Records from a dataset
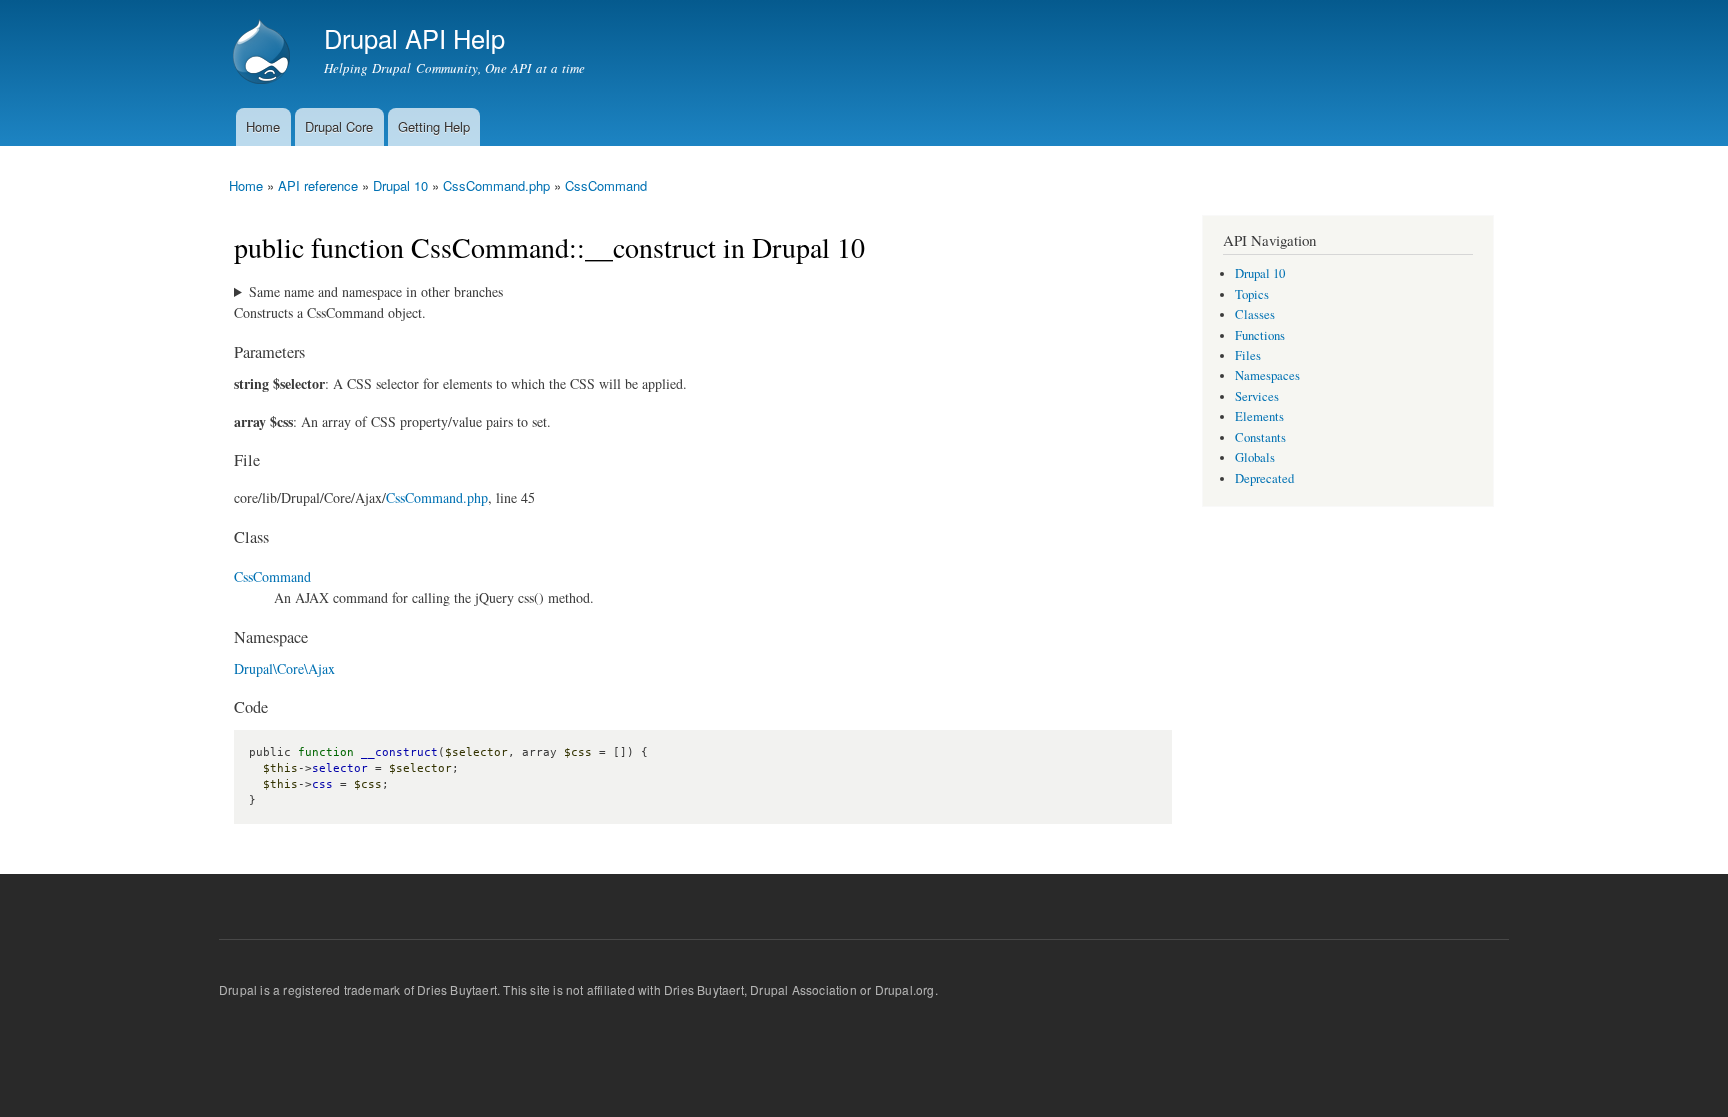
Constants (1260, 437)
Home (263, 126)
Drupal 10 (400, 185)
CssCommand (606, 185)
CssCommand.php (496, 185)
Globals (1255, 457)
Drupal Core (339, 126)
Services (1257, 396)
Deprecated (1264, 478)
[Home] (264, 54)
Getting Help (434, 126)
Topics (1252, 294)
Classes (1255, 314)
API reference (318, 185)
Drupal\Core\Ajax (284, 668)
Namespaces (1267, 375)
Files (1248, 355)
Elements (1259, 416)
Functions (1260, 335)
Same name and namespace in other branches (376, 291)
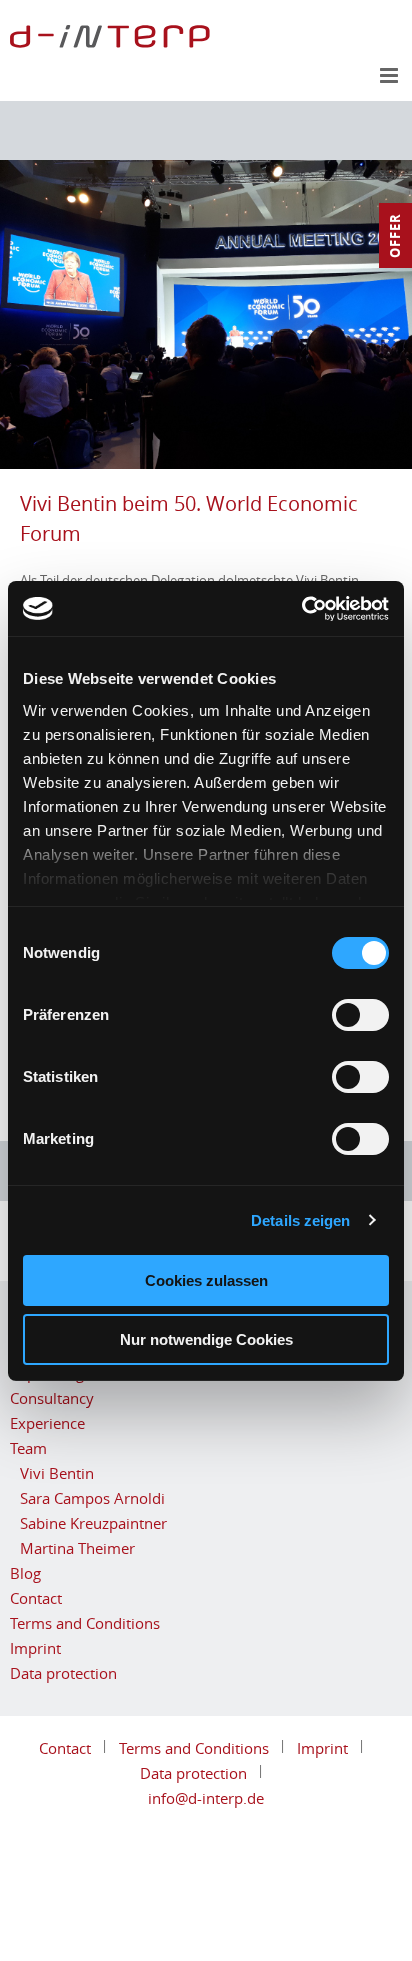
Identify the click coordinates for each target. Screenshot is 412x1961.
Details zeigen (300, 1220)
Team (28, 1448)
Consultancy (52, 1398)
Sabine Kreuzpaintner (93, 1523)
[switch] (360, 1015)
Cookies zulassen (206, 1280)
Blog (25, 1573)
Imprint (35, 1648)
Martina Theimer (77, 1548)
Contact (36, 1598)
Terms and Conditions (85, 1623)
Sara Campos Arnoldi (92, 1498)
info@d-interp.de (206, 1798)
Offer (395, 235)
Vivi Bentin (57, 1473)
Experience (47, 1423)
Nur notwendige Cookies (206, 1339)
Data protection (63, 1673)
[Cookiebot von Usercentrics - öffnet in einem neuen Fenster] (301, 609)
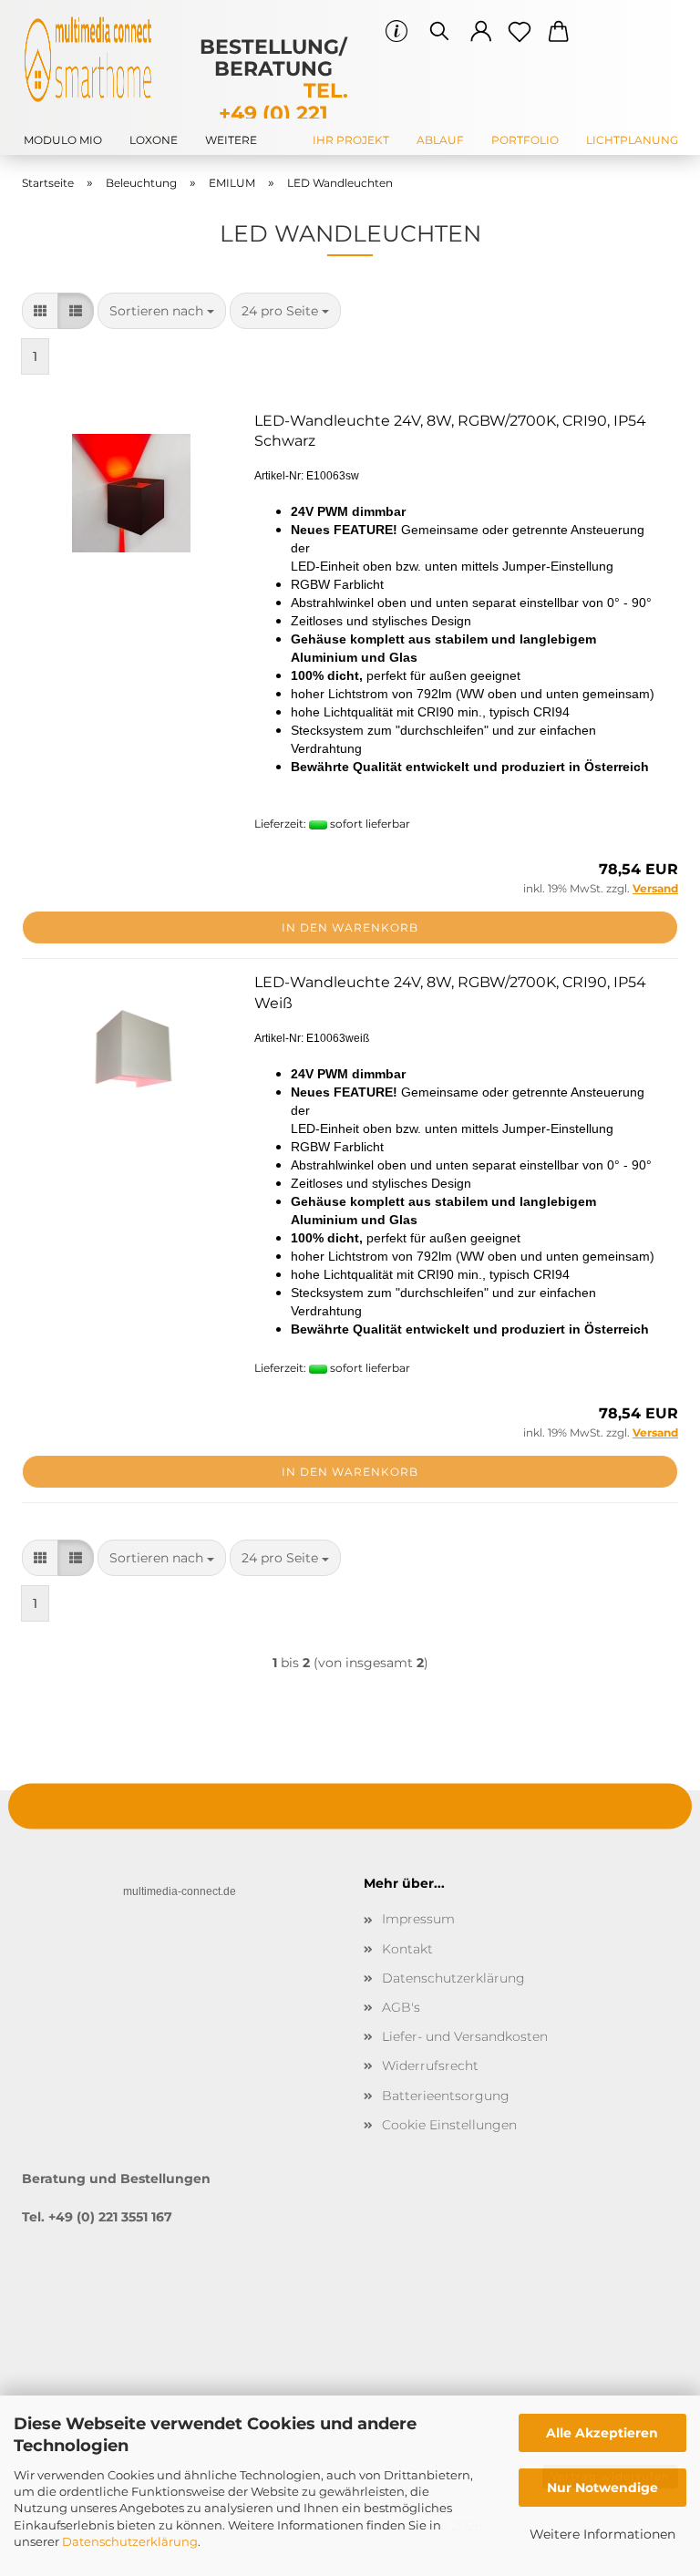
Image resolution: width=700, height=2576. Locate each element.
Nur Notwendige (602, 2487)
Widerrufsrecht (430, 2065)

Your goal: Could you transcribe exactly the lines from the one with "CssCommand (606, 185)" through the end of the data, both ends included, and nothing else, skipping the pictures?

Answer area:
CssCommand (606, 185)
CssCommand.php (496, 185)
Globals (1255, 457)
Drupal Core (339, 126)
Services (1257, 396)
Deprecated (1264, 478)
[Home] (264, 54)
Getting Help (434, 126)
Topics (1252, 294)
Classes (1255, 314)
API reference (318, 185)
Drupal\Core\Ajax (284, 668)
Namespaces (1267, 375)
Files (1248, 355)
Elements (1259, 416)
Functions (1260, 335)
Same name and namespace in other branches (376, 291)
Identify the click coordinates for each target. Screenshot is 412x1961.
Details zeigen (300, 1220)
Team (28, 1448)
Consultancy (52, 1398)
Sabine Kreuzpaintner (93, 1523)
[switch] (360, 1015)
Cookies zulassen (206, 1280)
Blog (25, 1573)
Imprint (35, 1648)
Martina Theimer (77, 1548)
Contact (36, 1598)
Terms and Conditions (85, 1623)
Sara Campos Arnoldi (92, 1498)
info@d-interp.de (206, 1798)
Offer (395, 235)
Vivi Bentin (57, 1473)
Experience (47, 1423)
Nur notwendige Cookies (206, 1339)
Data protection (63, 1673)
[Cookiebot von Usercentrics - öffnet in einem neuen Fenster] (301, 609)
Image resolution: width=700, height=2576. Locate each element.
Nur Notwendige (602, 2487)
Widerrufsrecht (430, 2065)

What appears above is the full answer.